═════ Supplied material ═════

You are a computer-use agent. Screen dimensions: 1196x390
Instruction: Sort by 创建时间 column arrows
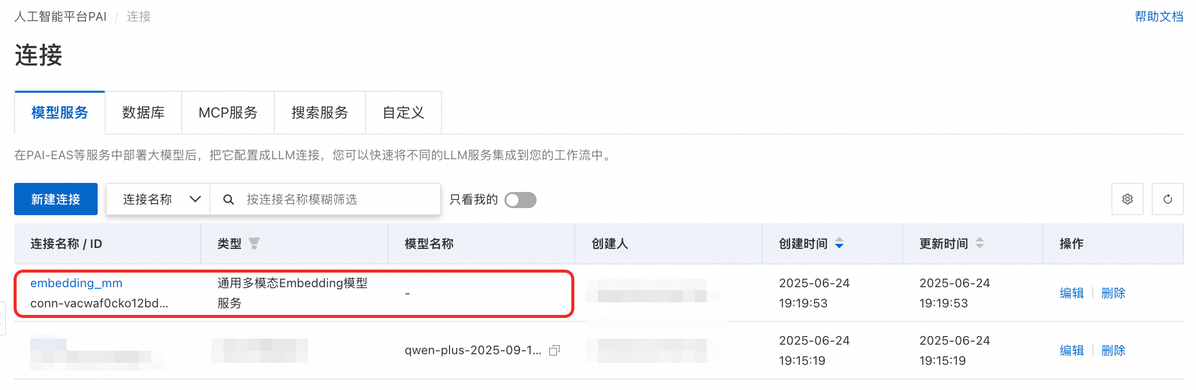coord(839,243)
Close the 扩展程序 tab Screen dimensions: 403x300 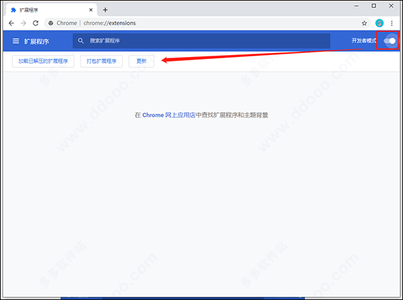tap(91, 10)
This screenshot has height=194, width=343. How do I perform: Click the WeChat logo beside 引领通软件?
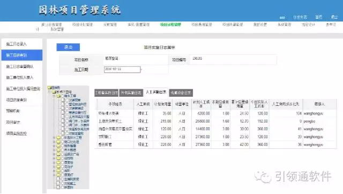[x=262, y=177]
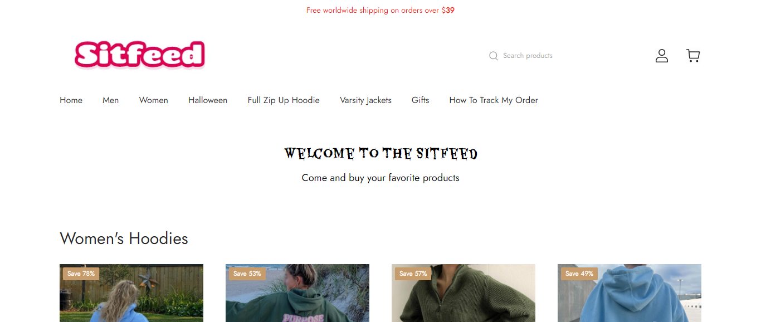761x322 pixels.
Task: Open the Gifts menu link
Action: pos(421,100)
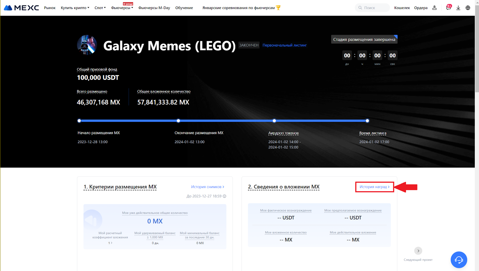Open the notifications message icon
Screen dimensions: 479x271
[x=448, y=8]
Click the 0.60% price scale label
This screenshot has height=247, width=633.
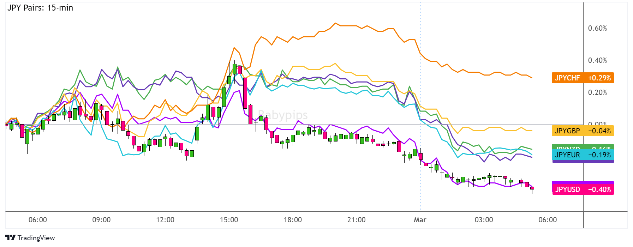click(597, 28)
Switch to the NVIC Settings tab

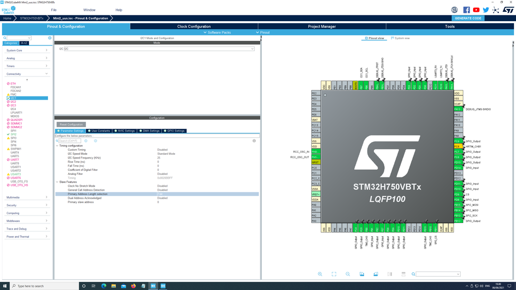tap(124, 131)
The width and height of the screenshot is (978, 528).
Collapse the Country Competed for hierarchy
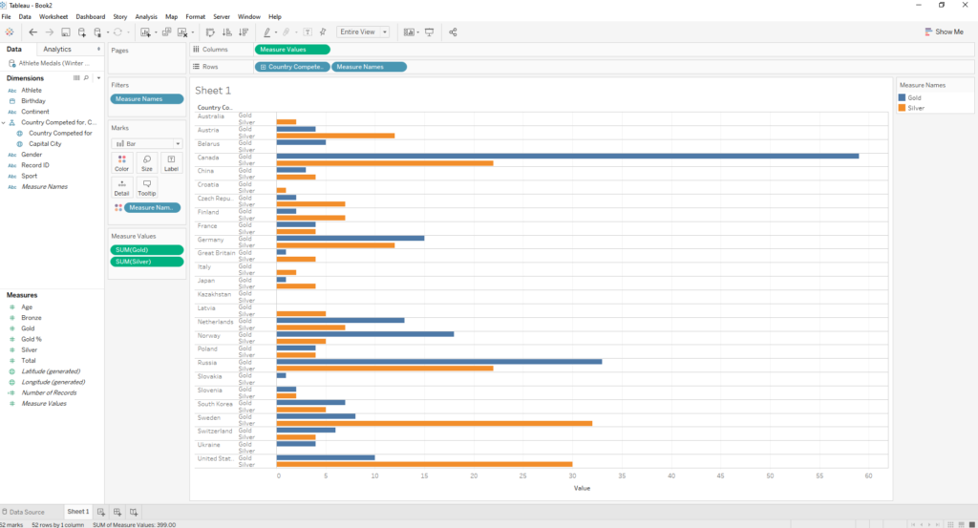click(x=4, y=122)
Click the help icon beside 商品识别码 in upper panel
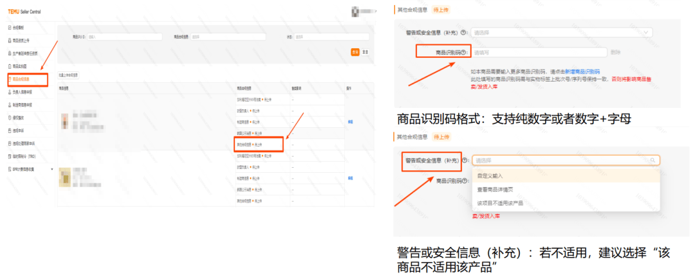This screenshot has width=695, height=277. [463, 53]
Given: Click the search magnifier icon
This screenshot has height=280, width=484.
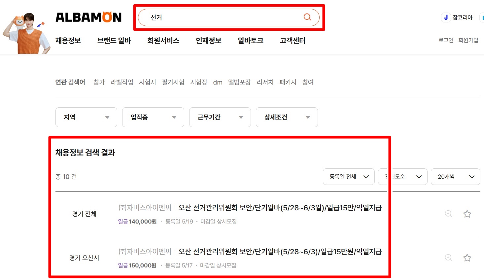Looking at the screenshot, I should [x=307, y=17].
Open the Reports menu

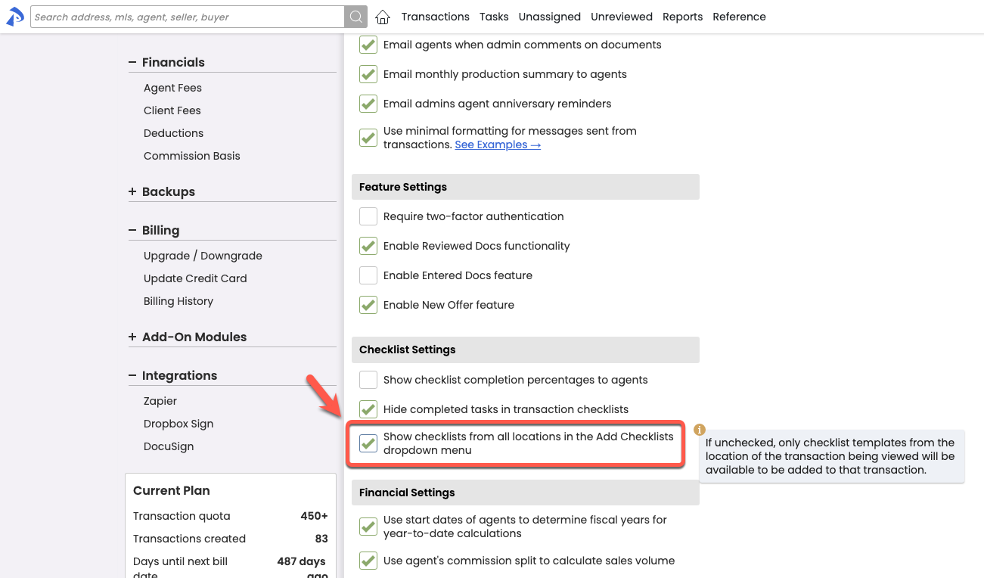tap(682, 17)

═════

• What the task asks: Format the stretch from the line containing "Switch to the NVIC Settings tab" through the end of the records above as a numbered list, skipping blank lines and leaving out the pictures.

• Worked answer:
1. Switch to the NVIC Settings tab
2. tap(124, 131)
3. The width and height of the screenshot is (978, 528).
4. Collapse the Country Competed for hierarchy
5. click(x=4, y=122)
6. Click the help icon beside 商品识别码 in upper panel
7. This screenshot has width=695, height=277. [463, 53]
8. Given: Click the search magnifier icon
9. This screenshot has height=280, width=484.
10. Looking at the screenshot, I should [x=307, y=17].
11. Open the Reports menu
12. tap(682, 17)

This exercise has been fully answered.